Добравшись до стен отстроенной Фридрихом цитадели, в возведении которой, как припомнил он с грустью, участвовал и мастер Григ, Жак, не желая, чтобы о его возвращении узнали раньше времени, остался ночевать за пределами города в небольшом и небогатом постоялом дворе. Народ здесь останавливался самый разный, и никому не пришло бы в голову поинтересоваться, кем на самом деле является прибывший из Иерусалима рыцарь, не имеющий при себе не то что оруженосца, но даже и слуги, который представился хозяину как «просто Жак», однако в желании выглядеть как можно неприметнее, не стал усердствовать сверх меры. Расплатившись наперед, он потребовал себе отдельную комнату, обустроил коня, смыл дорожную пыль и заперся изнутри на засов. Только теперь, опустившись на жесткий и колючий матрас, набитый остро пахнущими сушеными водорослями, Жак ощутил, насколько вымотала его походная жизнь, — ведь с того самого дня, как они покинули Багдад, единственной его подушкой было конское седло. На этот раз он не видел снов…

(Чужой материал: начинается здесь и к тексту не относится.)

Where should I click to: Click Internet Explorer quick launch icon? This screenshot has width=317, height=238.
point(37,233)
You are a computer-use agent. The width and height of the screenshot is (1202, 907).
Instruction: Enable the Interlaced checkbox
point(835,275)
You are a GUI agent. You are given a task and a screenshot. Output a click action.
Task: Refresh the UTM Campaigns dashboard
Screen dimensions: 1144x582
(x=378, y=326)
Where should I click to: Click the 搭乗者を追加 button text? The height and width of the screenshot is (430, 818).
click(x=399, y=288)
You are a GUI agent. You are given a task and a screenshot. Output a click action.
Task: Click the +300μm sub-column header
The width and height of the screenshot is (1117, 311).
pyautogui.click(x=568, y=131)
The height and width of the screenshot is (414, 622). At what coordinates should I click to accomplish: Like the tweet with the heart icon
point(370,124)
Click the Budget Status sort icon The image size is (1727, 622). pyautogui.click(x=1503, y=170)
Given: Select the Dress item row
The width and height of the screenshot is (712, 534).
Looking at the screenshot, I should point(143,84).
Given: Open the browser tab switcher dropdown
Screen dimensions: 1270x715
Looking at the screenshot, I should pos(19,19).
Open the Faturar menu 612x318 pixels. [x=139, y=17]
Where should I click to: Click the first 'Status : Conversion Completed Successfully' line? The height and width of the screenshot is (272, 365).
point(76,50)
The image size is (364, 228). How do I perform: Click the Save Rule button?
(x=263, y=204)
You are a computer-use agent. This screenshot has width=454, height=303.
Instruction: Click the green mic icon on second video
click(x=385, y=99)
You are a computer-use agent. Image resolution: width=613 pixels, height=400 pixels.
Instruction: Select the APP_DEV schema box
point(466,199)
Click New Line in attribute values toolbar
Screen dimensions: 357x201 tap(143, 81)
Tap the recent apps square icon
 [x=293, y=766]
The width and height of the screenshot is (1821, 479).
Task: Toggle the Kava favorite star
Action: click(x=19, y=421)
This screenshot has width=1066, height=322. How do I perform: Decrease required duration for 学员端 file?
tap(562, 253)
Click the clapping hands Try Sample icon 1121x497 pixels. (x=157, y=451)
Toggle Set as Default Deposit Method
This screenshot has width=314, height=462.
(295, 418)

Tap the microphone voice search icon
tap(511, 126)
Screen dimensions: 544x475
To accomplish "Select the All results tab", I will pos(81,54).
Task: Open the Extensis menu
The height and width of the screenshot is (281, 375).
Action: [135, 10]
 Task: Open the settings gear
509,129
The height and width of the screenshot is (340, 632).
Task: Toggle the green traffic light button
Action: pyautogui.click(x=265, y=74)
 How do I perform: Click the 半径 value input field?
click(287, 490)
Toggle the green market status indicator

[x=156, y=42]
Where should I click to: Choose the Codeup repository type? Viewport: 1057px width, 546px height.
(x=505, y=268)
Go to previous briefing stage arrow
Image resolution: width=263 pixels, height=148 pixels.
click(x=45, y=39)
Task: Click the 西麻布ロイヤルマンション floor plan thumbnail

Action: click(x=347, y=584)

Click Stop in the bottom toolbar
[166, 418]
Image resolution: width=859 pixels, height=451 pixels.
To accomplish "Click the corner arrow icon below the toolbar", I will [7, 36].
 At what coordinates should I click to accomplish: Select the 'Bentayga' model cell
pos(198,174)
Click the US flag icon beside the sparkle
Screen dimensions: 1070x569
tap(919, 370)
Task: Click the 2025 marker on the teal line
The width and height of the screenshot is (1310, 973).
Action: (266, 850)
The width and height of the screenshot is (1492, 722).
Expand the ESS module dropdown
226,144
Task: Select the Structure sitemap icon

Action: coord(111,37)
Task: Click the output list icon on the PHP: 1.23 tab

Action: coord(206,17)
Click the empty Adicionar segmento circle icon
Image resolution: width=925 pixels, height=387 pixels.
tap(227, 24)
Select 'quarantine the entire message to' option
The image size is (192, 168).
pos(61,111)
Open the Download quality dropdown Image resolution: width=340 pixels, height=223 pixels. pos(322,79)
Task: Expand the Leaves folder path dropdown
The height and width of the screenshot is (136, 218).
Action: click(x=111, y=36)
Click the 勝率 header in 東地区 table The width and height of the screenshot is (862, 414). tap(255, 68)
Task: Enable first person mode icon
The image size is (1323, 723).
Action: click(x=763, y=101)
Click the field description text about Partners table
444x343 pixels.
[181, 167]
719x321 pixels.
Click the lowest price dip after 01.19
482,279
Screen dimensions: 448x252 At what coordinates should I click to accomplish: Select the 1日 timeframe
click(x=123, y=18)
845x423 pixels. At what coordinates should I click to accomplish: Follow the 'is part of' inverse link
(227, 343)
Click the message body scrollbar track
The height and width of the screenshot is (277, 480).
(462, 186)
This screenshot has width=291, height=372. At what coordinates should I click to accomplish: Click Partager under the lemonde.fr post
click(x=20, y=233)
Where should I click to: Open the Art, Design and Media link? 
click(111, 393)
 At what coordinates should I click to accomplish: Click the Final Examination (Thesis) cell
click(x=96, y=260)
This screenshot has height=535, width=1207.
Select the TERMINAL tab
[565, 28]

Его разбудили звуки мирной жизни, позабытые настолько, что, услышав недовольные крики нагружаемых поклажей верблюдов и истошные вопли погонщиков и еще толком не успев открыть глаза, рыцарь сразу же схватился за меч. Но это всего лишь готовился к убытию большой караван богомольцев.

По походной привычке, которая за время пребывания на Востоке въелась ему в кровь, он, перед тем как позавтракать, отправился в конюшню, чтобы позаботиться о коне. У длинного глубокого корыта, в которое два дюжих слуги-сирийца, черпая ведрами из огромной бочки, переливали привезенную речную воду, как обычно бывает в местах, где главная забота путников — уход за тягловыми и скаковыми животными, было шумно и многолюдно. Жак не стал дожидаться очереди. Он остановился в стороне, у высокого плетня, отделяющего постоялый двор от странноприимного дома, кликнул мальчишку из дворовых слуг и, пообещав ему медную монету, попросил наполнить и принести ведро.